Screenshot from 2024-05-04 17-17-45

Possible IPv4 bug

IPv4 lookups may not be working (tried 93.184.215.14, the address for example.com); IPv6 lookups are (tried 2606:2800:21f:cb07:6820:80da:af6b:8b2c).

That reminded me of PR #39, closed a few months ago. Given what it appeared to suggest was in need of fixing: https://github.com/g-andrade/locus/blob/8d0019d3010fdd7a1bf6db68488d7be36eda7664/src/locus_mmdb_tree.erl#L48-L49 ..I tried switching the IPv4-in-IPv6 tree prefix from ::ffff:0:0/96 to ::/96, and it... worked? I can now get IPv4 entries from the IPinfo database.

There may be a 6+ years old bug in the code owing to my wrong interpretation of the spec, which I never encountered before out of chance.

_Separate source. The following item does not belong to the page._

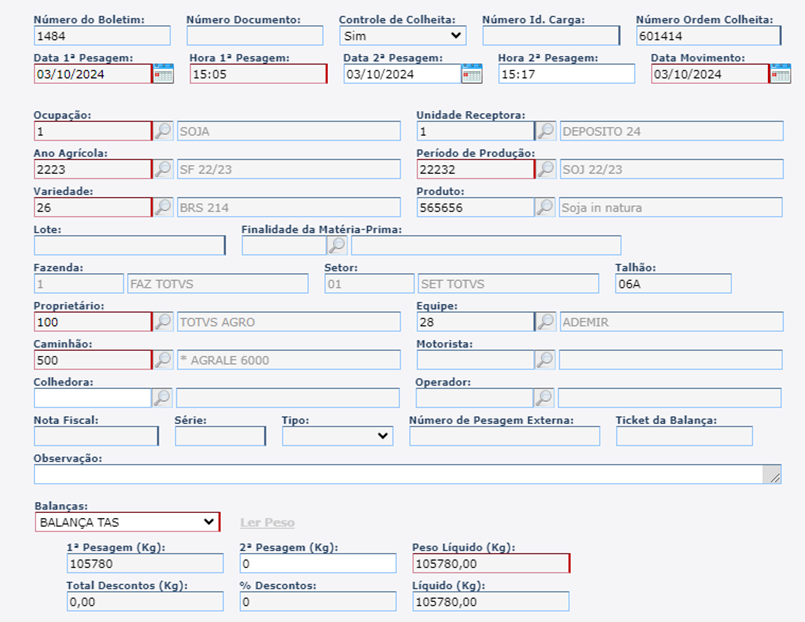805x622 pixels.
Task: Open calendar for Data Movimento
Action: [780, 74]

Downloading (and updating) using HTTP

The databases can be loaded using HTTP (censor_query will censor the token in logged messages): Screenshot from 2024-05-04 17-44-39

Although I very quickly hit the default limit of 10 daily downloads per database, which is not too bad since locus caches the database locally and subsequent requests are conditional (it sends if-modified-since to avoid unnecessary data transfer) but will log errors.

abdullahdevrel commented 5 months ago

@g-andrade Thank you very much for looking into the request. Really appreciate it!

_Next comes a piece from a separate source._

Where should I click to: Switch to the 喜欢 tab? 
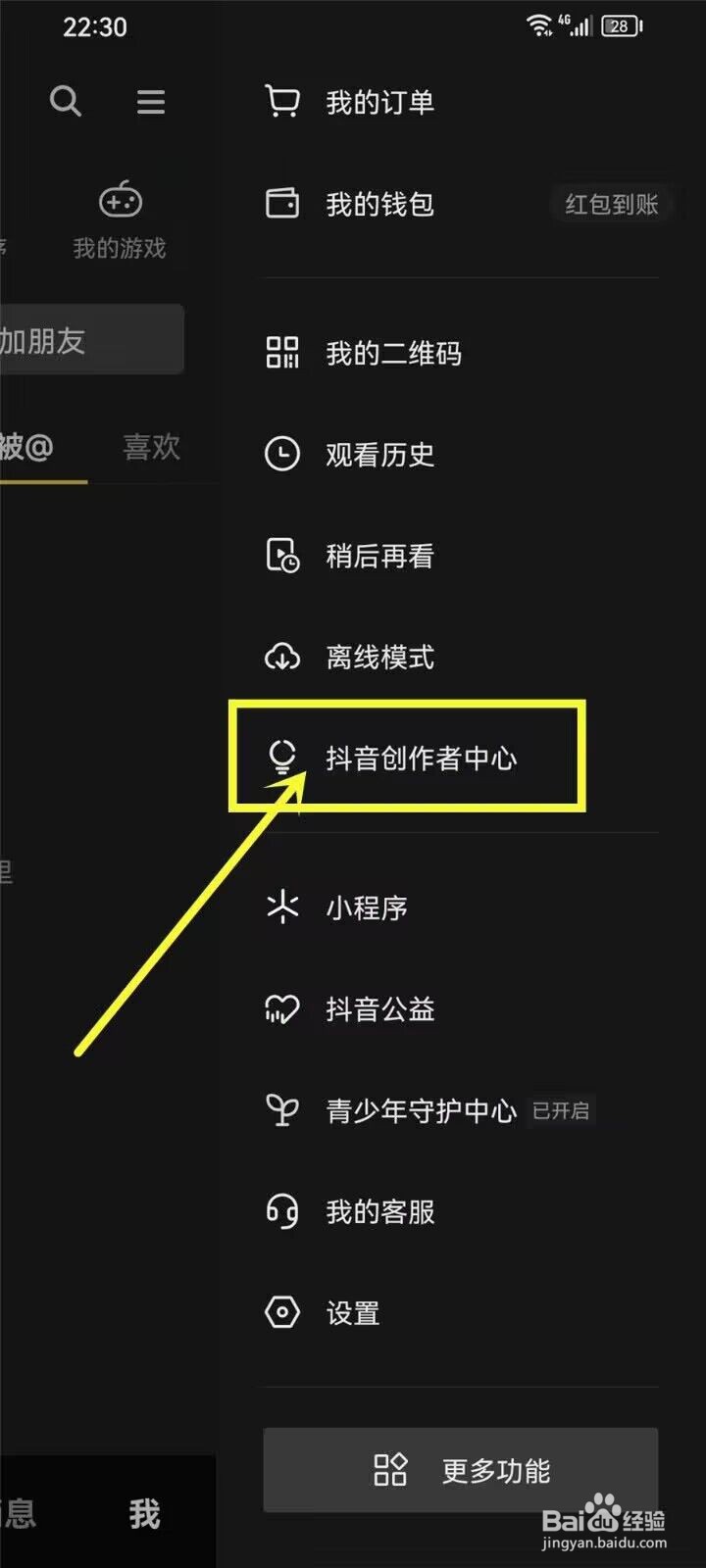152,447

Although I very quickly hit the default limit of 10 daily downloads per database

Can you please let me know the email account or the access token you used to sign up? You can email it to me if you'd like. My email is abdullah@ipinfo.io. I will increase the rate limit.

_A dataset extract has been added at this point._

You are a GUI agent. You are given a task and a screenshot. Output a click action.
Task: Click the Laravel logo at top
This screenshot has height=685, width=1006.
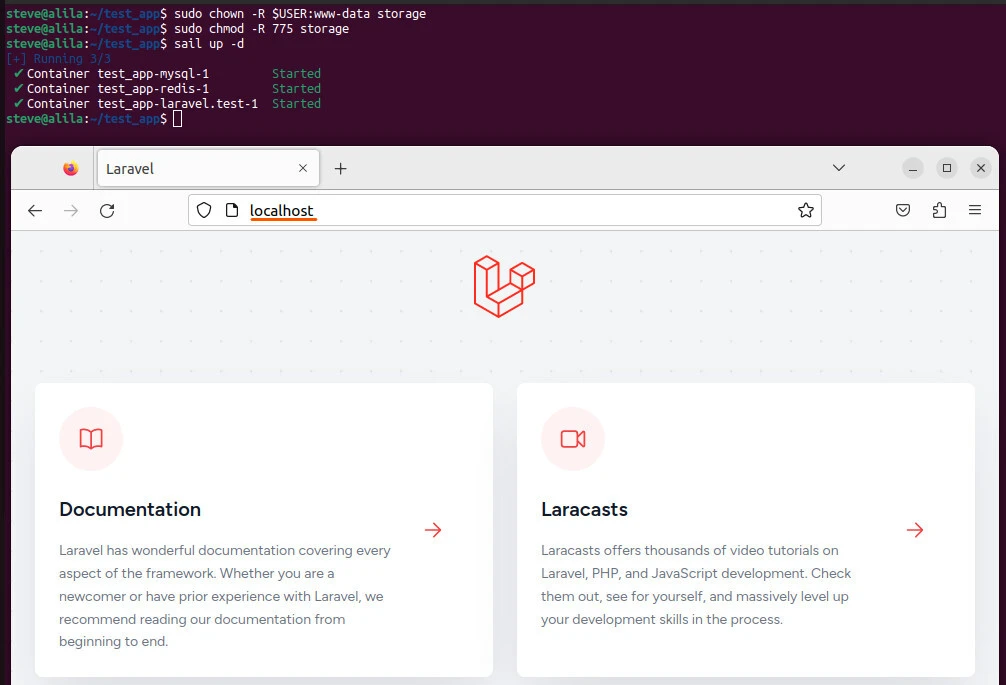[504, 287]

I tried switching the IPv4-in-IPv6 tree prefix from ::ffff:0:0/96 to ::/96, and it... worked? I can now get IPv4 entries from the IPinfo database.

I will look into it. I have faced some similar errors when working with DuckDB's inet data type.

g-andrade commented 5 months ago

No worries about the IPv4 issue, it was indeed a bug that had been present in locus since forever, only it didn't show up with other databases: https://github.com/g-andrade/locus/issues/44

It's fixed in the latest version, which I pushed today.